Repository files navigation

Hamper Forecast

License: MIT Python 3.11 Docker

Forecast monthly profit and revenue for a gift-hamper business. The stack combines company sales data, Firecrawl market scraping, a TensorFlow LSTM model, and Grafana dashboards — all runnable with Docker Compose.

Built for seasonal occasions (Christmas, Easter, corporate gifting) where demand spikes are predictable but hard to plan without both internal history and external market signals.


Table of contents


Overview

Layer Technology Role
Ingestion FastAPI, CSV/JSON Company monthly sales, revenue, profit
Market intel Firecrawl Scrape/search competitor and trend pages
Storage PostgreSQL 16 Time series, documents, forecasts
ML TensorFlow/Keras LSTM 6-month profit + revenue forecast
Viz Grafana Actual vs forecast dashboards

Key behaviours

  • Monthly grain aligned to retail seasonality
  • Multivariate LSTM (sales, revenue, profit + market keyword features)
  • Seasonal naive fallback when history is too short (< 18 months by default)
  • Scheduled scrape, retrain, and forecast jobs via APScheduler

Architecture

flowchart TB
  subgraph clients [Clients]
    Ops[Operator / CSV upload]
    GFUI[Grafana UI]
  end

  subgraph ingest [Ingestion]
    FC[Firecrawl API]
    CSV[CSV or JSON uploads]
  end

  subgraph app [Python app container]
    API[FastAPI]
    SCH[APScheduler]
    ETL[Market feature builder]
    TRAIN[LSTM training]
    INF[Forecast inference]
  end

  subgraph store [Data layer]
    PG[(PostgreSQL)]
    MV[(Model volume)]
  end

  subgraph viz [Visualization]
    GF[Grafana]
  end

  Ops --> API
  CSV --> API
  API --> PG
  SCH --> FC
  FC --> ETL
  ETL --> PG
  PG --> TRAIN
  TRAIN --> MV
  TRAIN --> PG
  PG --> INF
  MV --> INF
  INF --> PG
  PG --> GF
  GFUI --> GF
Loading

Data flow

sequenceDiagram
  participant Op as Operator
  participant API as FastAPI
  participant FC as Firecrawl
  participant PG as PostgreSQL
  participant ML as LSTM pipeline
  participant GF as Grafana

  Op->>API: POST /ingest/company-monthly/csv
  API->>PG: Upsert company_monthly

  Op->>API: POST /jobs/scrape-market
  API->>FC: Search + scrape sources
  FC-->>API: Markdown documents
  API->>PG: market_documents + market_features_monthly

  Op->>API: POST /jobs/retrain
  API->>PG: Load time series
  ML->>PG: Save model_run + artifact

  Op->>API: POST /jobs/forecast
  ML->>PG: Write forecasts

  GF->>PG: SQL queries for dashboards
  Op->>GF: View profit vs forecast
Loading

Project structure

.
├── config/
│   └── market_sources.yaml      # Firecrawl queries and seed URLs
├── data/
│   └── sample_company_monthly.csv
├── grafana/provisioning/        # Datasource + dashboard as code
├── ml/                          # Dataset, LSTM model, train/infer
├── sql/migrations/              # Postgres init schema
├── src/
│   ├── main.py                  # FastAPI + scheduler entrypoint
│   ├── routers/                 # Ingest and job endpoints
│   └── services/                # Firecrawl client, feature aggregation
├── docker-compose.yml
├── Dockerfile
├── requirements.txt
├── .env.example
└── LICENSE

Prerequisites

  • Docker Desktop (or Docker Engine + Compose v2)
  • Optional: Firecrawl API key for market scraping
  • Ports available: 3000 (Grafana), 8001 (API — mapped from container 8000)

Security: Never commit .env or API keys.
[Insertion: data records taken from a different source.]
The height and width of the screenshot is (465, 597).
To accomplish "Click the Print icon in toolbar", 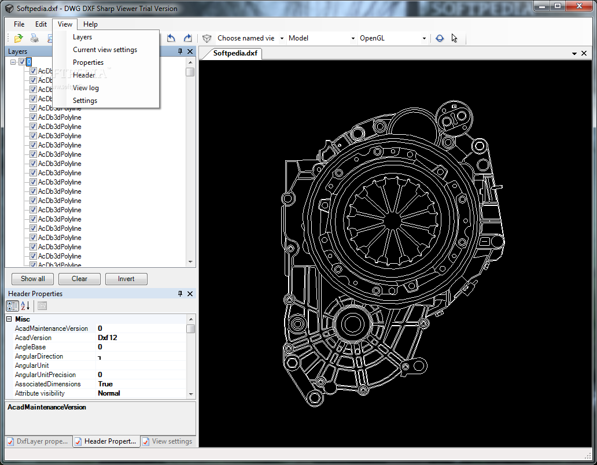I will click(35, 38).
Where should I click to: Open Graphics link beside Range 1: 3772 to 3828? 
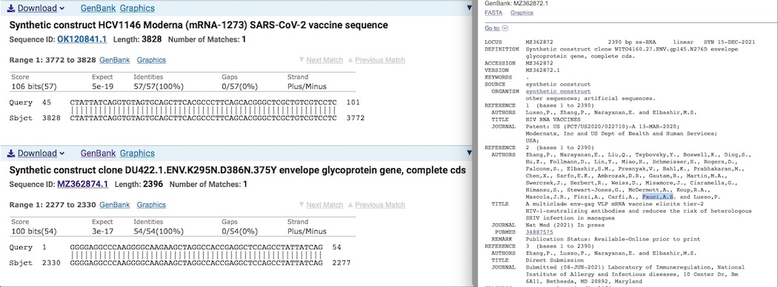pos(151,60)
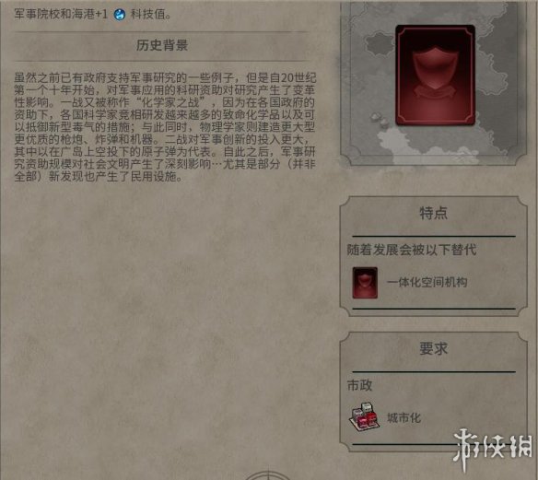Click the 随着发展会被以下替代 label

tap(412, 250)
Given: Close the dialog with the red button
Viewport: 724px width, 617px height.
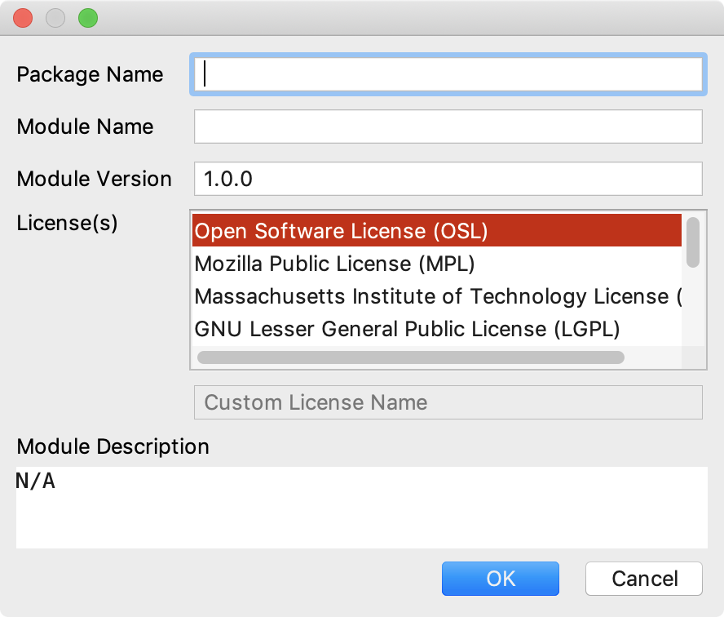Looking at the screenshot, I should click(23, 18).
If a key was exposed, rotate it in the Firecrawl dashboard before use.


Quick start

1. Clone and configure

git clone <your-repo-url>
cd Lstm
cp .env.example .env

Edit .env and set FIRECRAWL_API_KEY (optional for testing without scraping).

2. Start the stack

docker compose up --build -d

3. Services

Service URL Default credentials
API http://localhost:8001
API docs (Swagger) http://localhost:8001/docs
Grafana http://localhost:3000 admin / admin

Postgres runs on the internal Docker network only (not exposed to the host by default).

4. Load sample data and run the pipeline

curl -X POST "http://localhost:8001/ingest/company-monthly/csv" \
  -F "file=@data/sample_company_monthly.csv"
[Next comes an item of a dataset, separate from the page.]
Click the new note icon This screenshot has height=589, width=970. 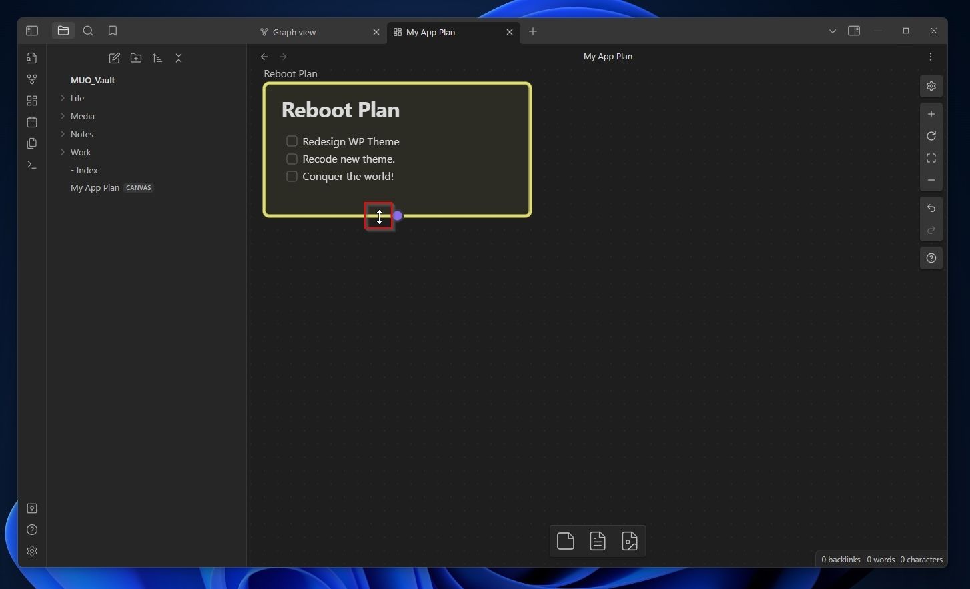pyautogui.click(x=115, y=59)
curl -X POST http://localhost:8001/jobs/retrain
curl -X POST http://localhost:8001/jobs/forecast

Optional — refresh market signals (requires Firecrawl key):

curl -X POST http://localhost:8001/jobs/scrape-market

5. View dashboards

Open Grafana → folder Hamper Forecast → dashboard Hamper Profit Forecast.


Configuration

Copy .env.example to .env:

Variable Default Description
DATABASE_URL postgresql://hamper:...@postgres:5432/hamper_forecast SQLAlchemy connection string
FIRECRAWL_API_KEY Firecrawl Bearer token
GRAFANA_ADMIN_USER admin Grafana login
GRAFANA_ADMIN_PASSWORD admin Change in production
MODEL_DIR /models Path for saved .keras model
LSTM_WINDOW 12 Months of history per training window
FORECAST_HORIZON 6 Months to predict ahead
MIN_TRAINING_ROWS 18 Minimum monthly rows before LSTM (else fallback)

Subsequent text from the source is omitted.